== Segment start ==

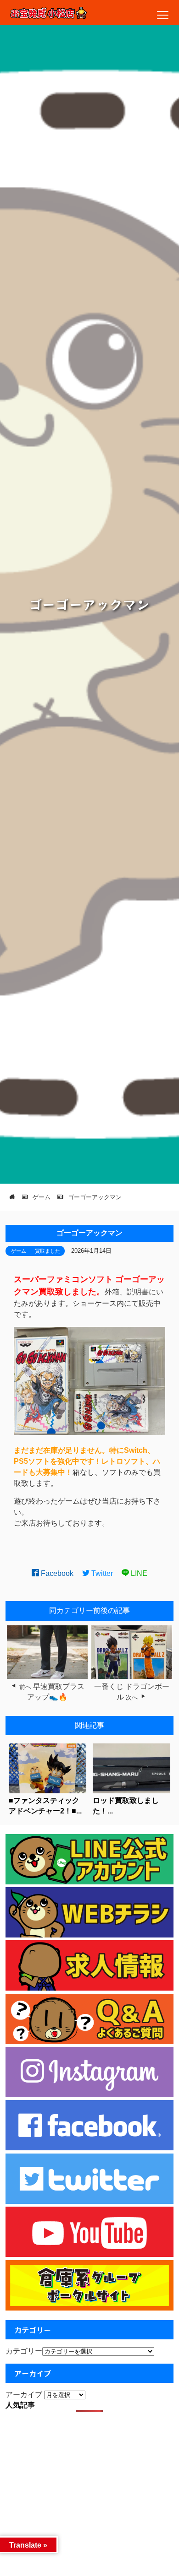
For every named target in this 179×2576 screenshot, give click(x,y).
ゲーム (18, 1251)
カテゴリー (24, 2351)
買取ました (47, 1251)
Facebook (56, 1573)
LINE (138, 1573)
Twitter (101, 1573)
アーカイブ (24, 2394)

== Segment end ==
== Segment start ==

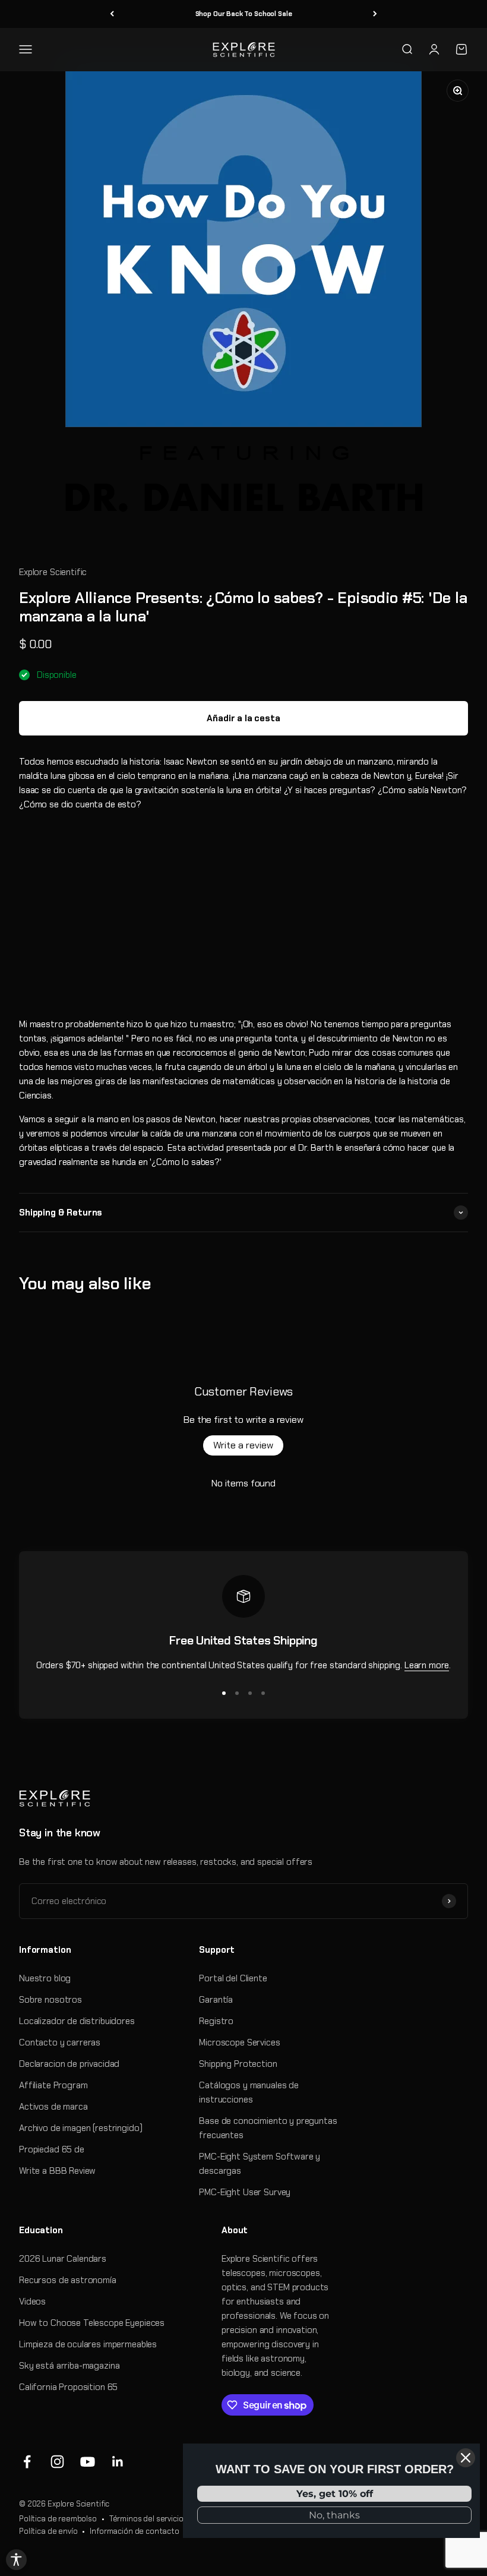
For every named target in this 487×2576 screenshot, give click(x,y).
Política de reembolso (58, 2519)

== Segment end ==

Your instructions: Each line above that contains the word "every" counts once; give the total and no other text.

Task output: 2